From the listing below, restate word for word the lines from the line containing "Toggle visibility of Hintergrund in Setliste" down through the line containing "Screen dimensions: 832x387". Exclude pictures.

ENTRIES SHOWN —
------------------------
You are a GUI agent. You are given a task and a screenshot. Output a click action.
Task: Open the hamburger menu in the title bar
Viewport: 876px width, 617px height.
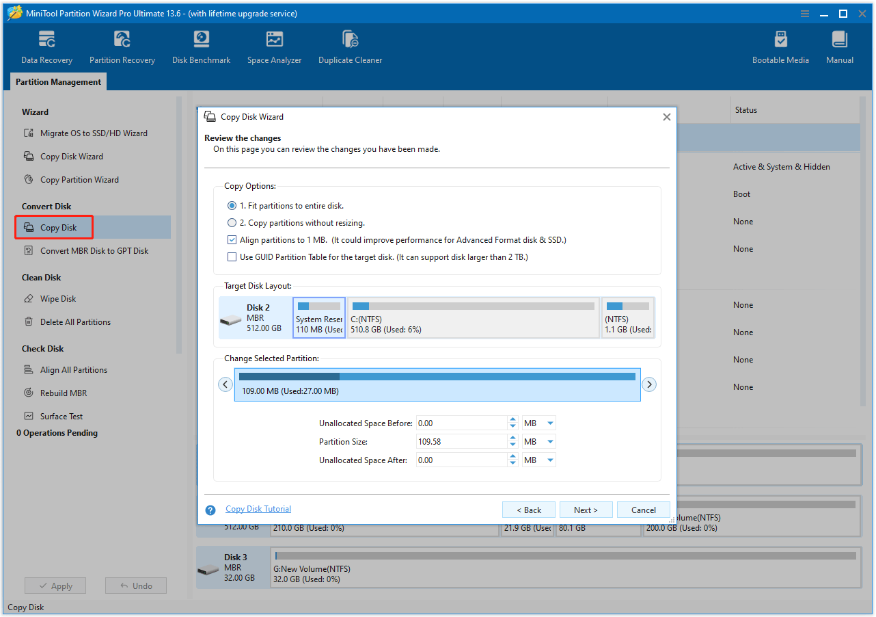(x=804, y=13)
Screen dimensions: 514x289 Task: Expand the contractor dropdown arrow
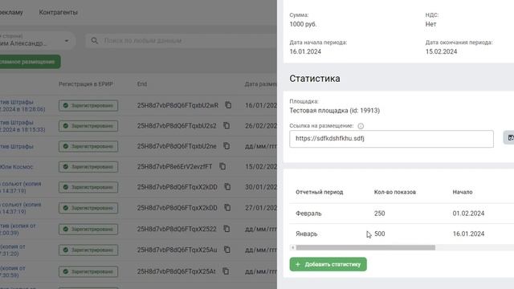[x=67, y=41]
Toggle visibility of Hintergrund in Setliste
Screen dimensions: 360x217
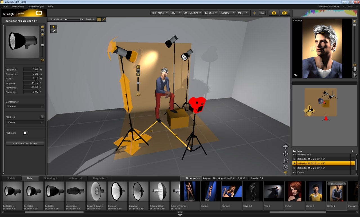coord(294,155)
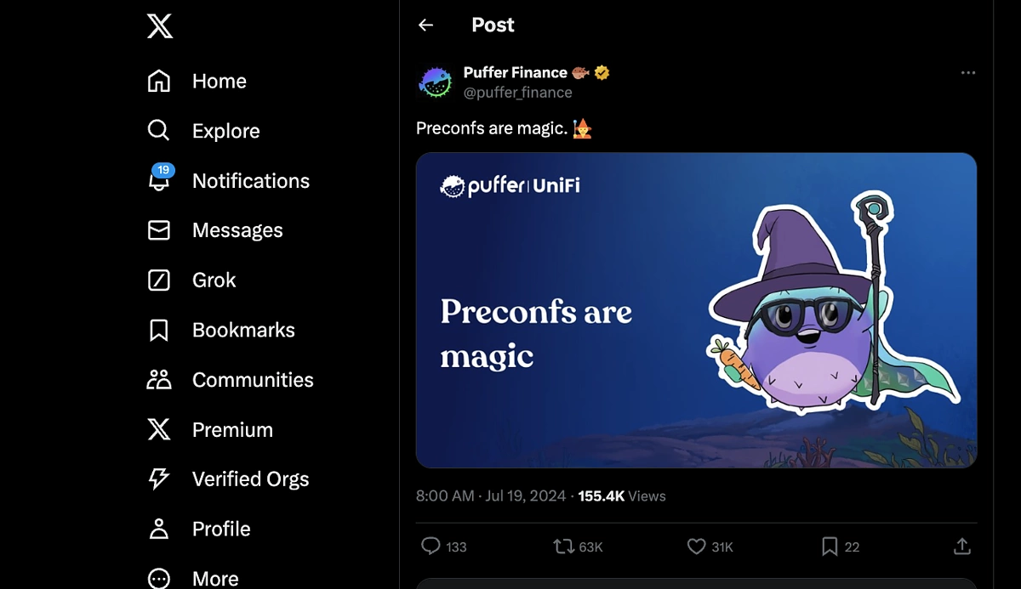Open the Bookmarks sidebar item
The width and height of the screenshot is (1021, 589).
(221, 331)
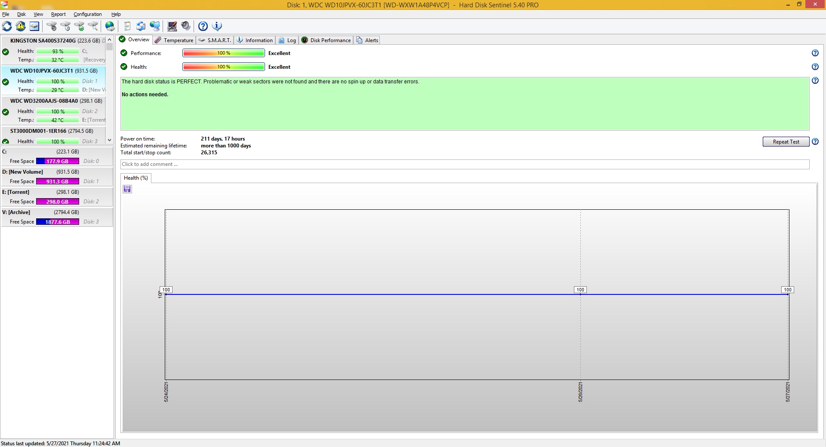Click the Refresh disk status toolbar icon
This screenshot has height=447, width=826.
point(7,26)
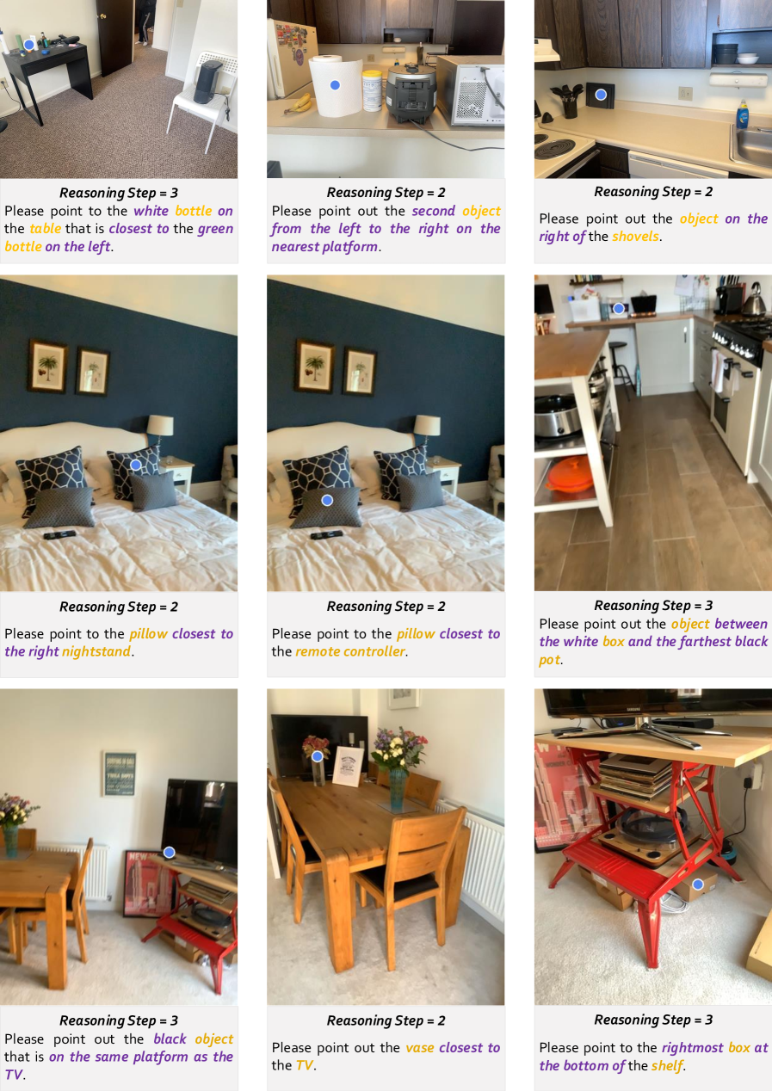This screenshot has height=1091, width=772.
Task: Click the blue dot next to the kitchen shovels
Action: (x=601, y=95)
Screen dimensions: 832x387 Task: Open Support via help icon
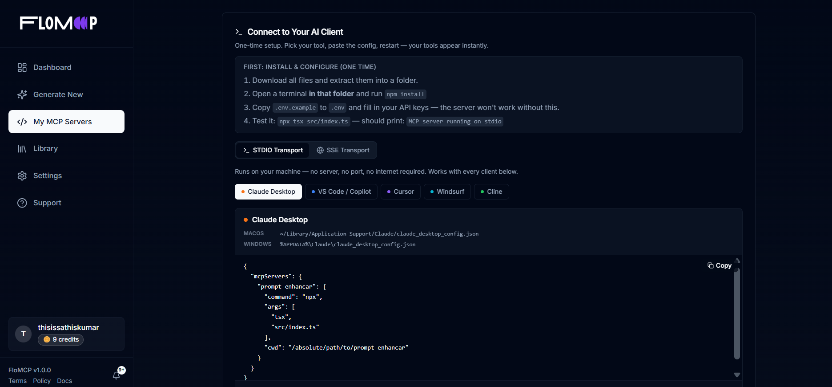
------------------------
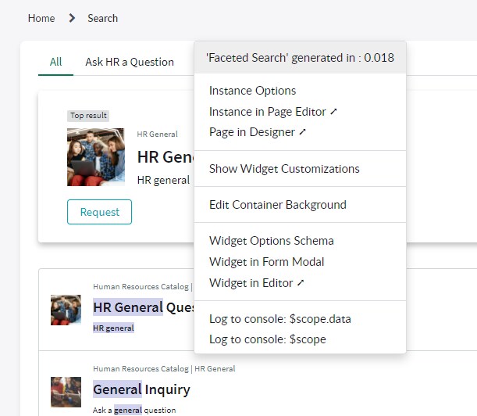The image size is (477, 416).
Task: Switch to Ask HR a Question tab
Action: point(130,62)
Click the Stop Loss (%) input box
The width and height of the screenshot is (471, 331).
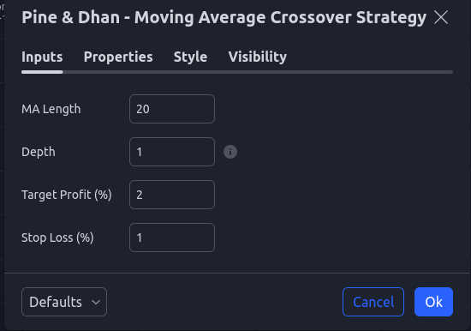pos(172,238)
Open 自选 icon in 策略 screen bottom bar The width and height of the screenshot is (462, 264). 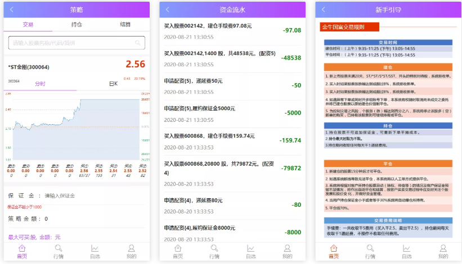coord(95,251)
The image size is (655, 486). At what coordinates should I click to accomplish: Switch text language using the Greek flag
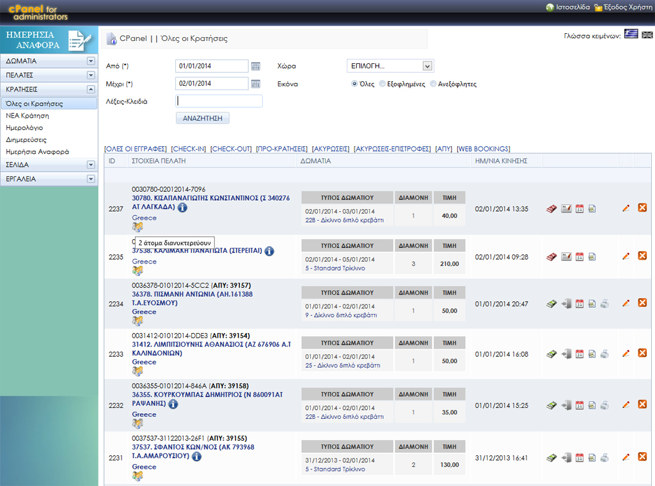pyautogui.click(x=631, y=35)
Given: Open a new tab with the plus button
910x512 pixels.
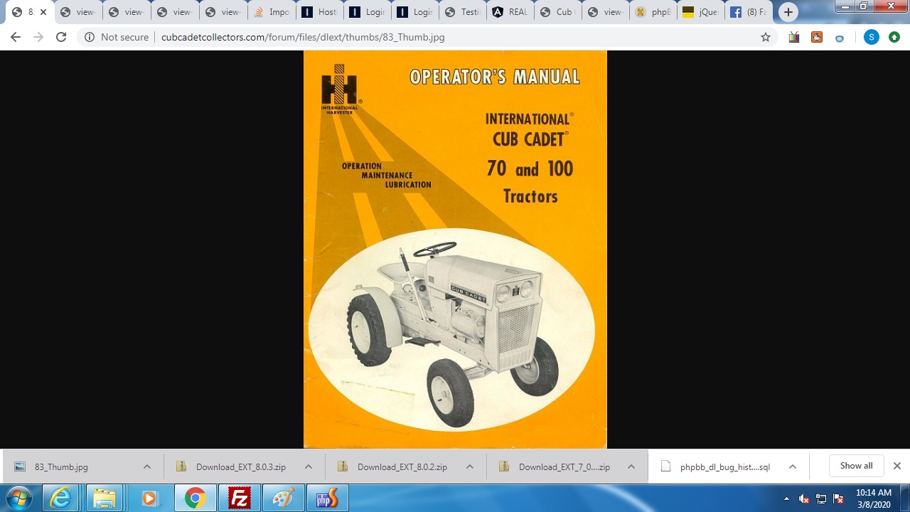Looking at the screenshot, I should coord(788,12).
------------------------
OUTPUT FOR THIS TASK —
Toggle visibility of Hintergrund in Setliste
Screen dimensions: 360x217
coord(294,155)
Open the Bookmarks sidebar item
The width and height of the screenshot is (1021, 589).
(221, 331)
Click the Refresh disk status toolbar icon
This screenshot has height=447, width=826.
point(7,26)
This screenshot has height=1091, width=772.
Task: Click the blue dot next to the kitchen shovels
Action: (x=601, y=95)
Screen dimensions: 832x387 Task: Open Support via help icon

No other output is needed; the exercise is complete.